Summary
This study proposes an integrated Quality Function Deployment framework linking contextual factors, sustainability criteria, supply chain risks, and resilience strategies for fresh food supply chains serving small-scale producers and nanostores. Through multi-expert evaluation across three sequential stages, the framework identifies logistics costs and water use as critical sustainability metrics, and prioritises practical mitigation strategies including horizontal collaboration and backup supplier networks.

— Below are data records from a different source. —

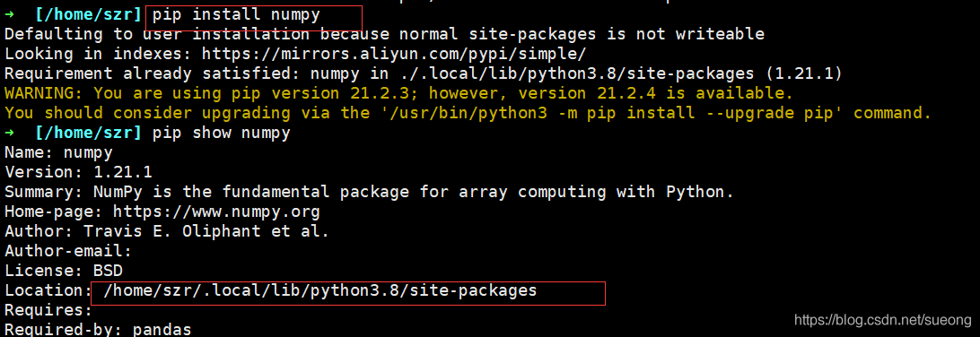The height and width of the screenshot is (337, 980).
Task: Click the https://www.numpy.org home-page URL
Action: tap(207, 212)
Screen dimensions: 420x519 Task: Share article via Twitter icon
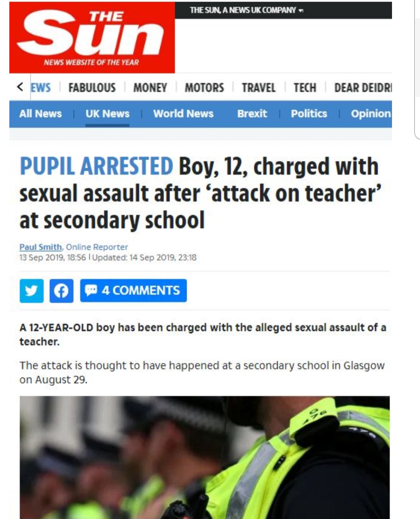click(x=32, y=290)
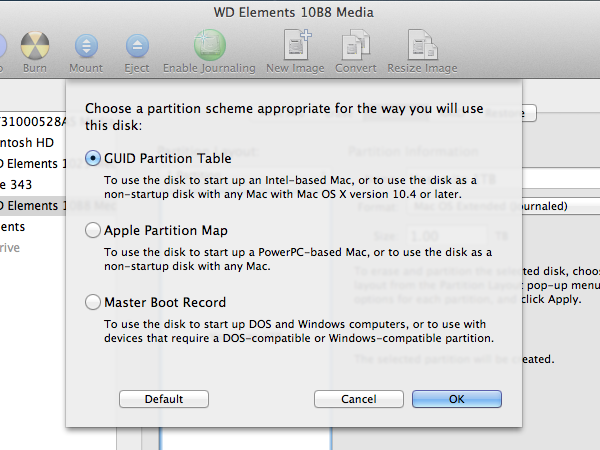The height and width of the screenshot is (450, 600).
Task: Select the highlighted WD Elements disk in sidebar
Action: (x=32, y=206)
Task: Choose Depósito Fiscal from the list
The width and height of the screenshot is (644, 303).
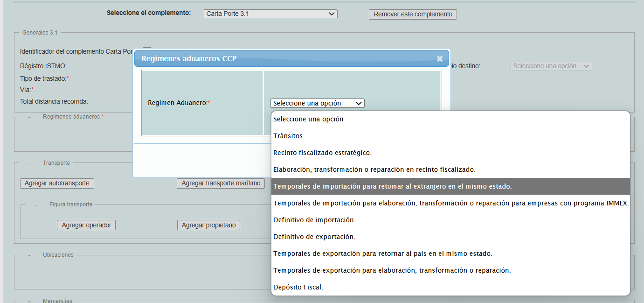Action: tap(298, 287)
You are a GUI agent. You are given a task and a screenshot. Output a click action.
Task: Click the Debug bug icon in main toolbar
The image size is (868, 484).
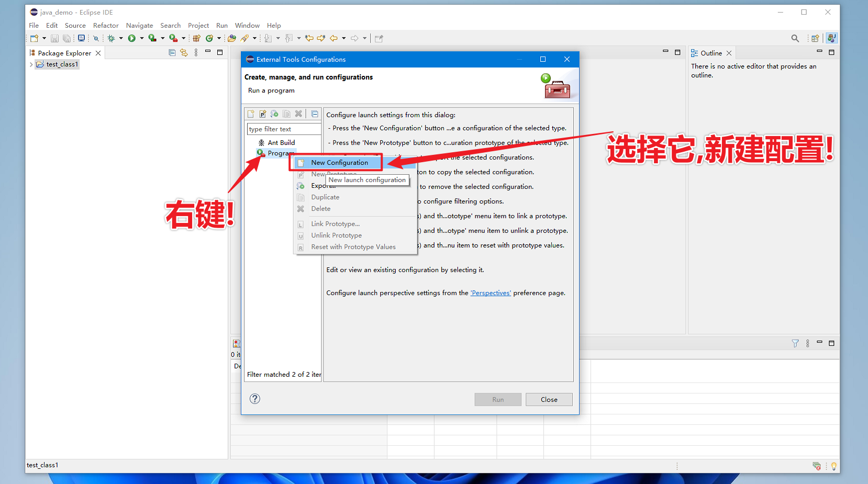(x=111, y=38)
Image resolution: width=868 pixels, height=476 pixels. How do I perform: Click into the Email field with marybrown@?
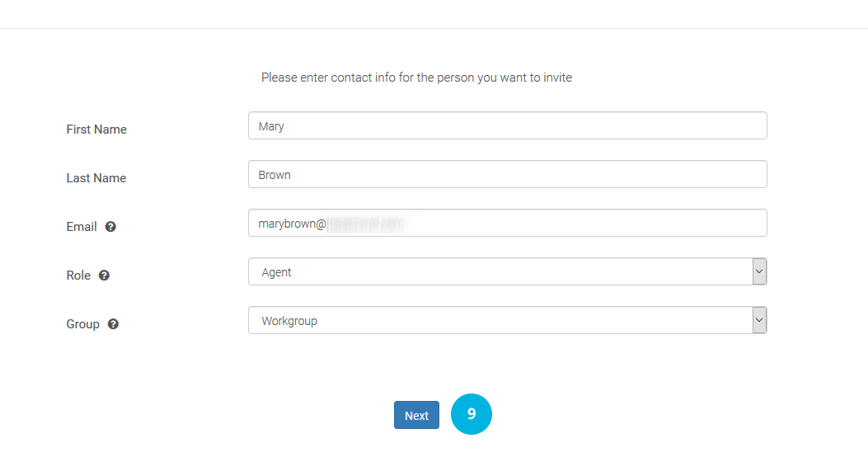pos(508,223)
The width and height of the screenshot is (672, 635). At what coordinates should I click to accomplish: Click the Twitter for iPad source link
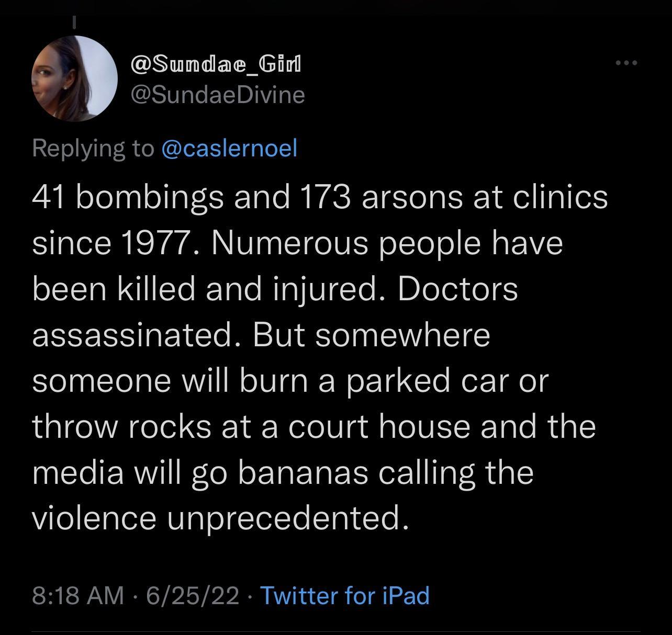pos(344,595)
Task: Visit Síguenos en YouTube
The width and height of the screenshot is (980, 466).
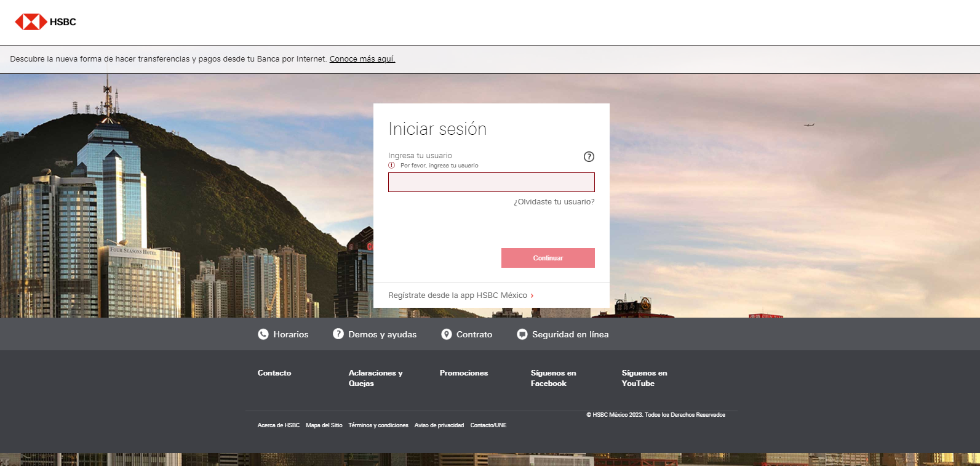Action: [644, 378]
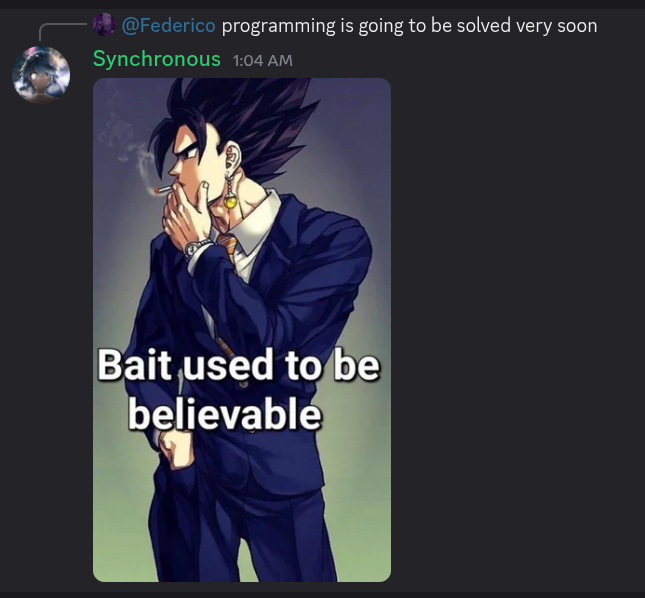
Task: Open the @Federico mention profile
Action: 168,25
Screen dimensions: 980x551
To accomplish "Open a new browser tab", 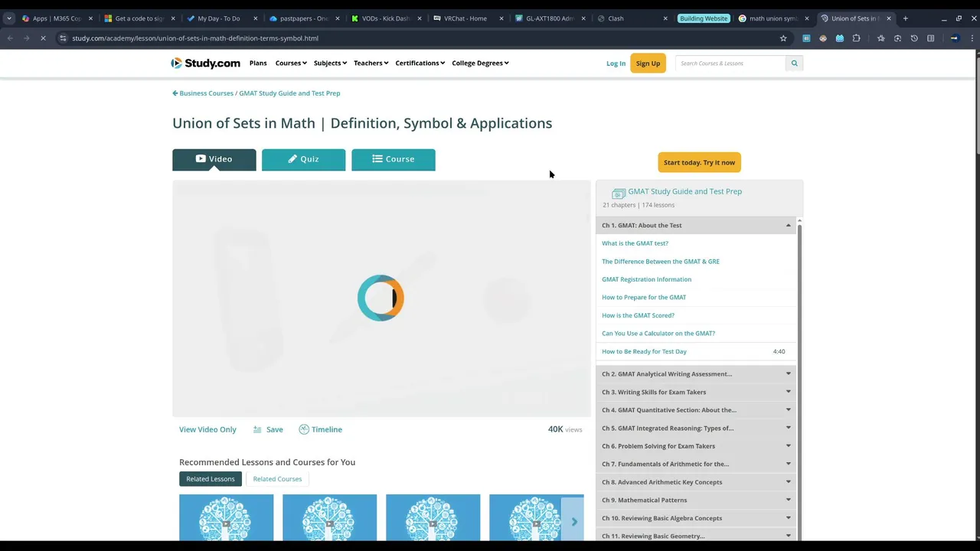I will [905, 18].
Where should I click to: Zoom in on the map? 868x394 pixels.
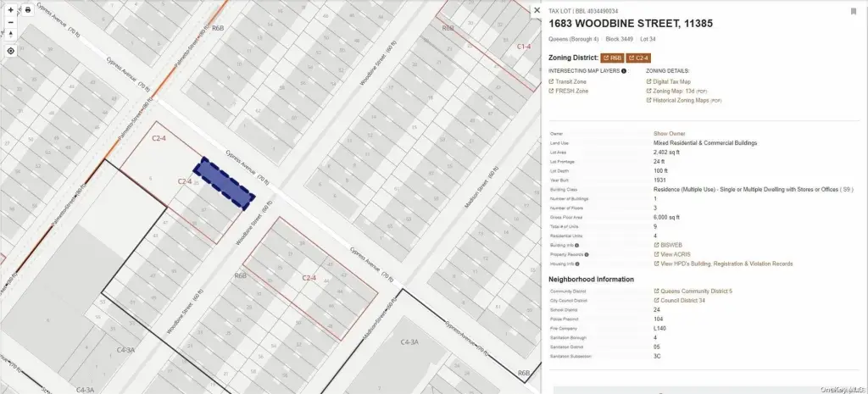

The approach addresses the fragmentation of sustainability, risk, and resilience analyses by treating them as interdependent system components.
UK applicability
The framework's emphasis on small-scale producers and nanostores, together with its focus on logistical efficiency and water stewardship, may inform UK policy on short supply chains and local food systems, though applicability depends on whether the study's geographic and economic context aligns with UK farm scale and infrastructure patterns.
Key measures
Weighted expert evaluations of contextual attributes, sustainability criteria (economic, environmental, social), supply chain risks, and resilience strategies across three integrated QFD stages
Outcomes reported
The study identified key sustainability criteria (logistics costs, water use, demand fulfilment), primary supply chain risks (supply, financial, and demand risks), and prioritised resilience strategies (multiple sourcing, horizontal collaboration, backup suppliers, facility fortification, capacity expansion) for fresh food supply chains with small-scale producers and nanostores.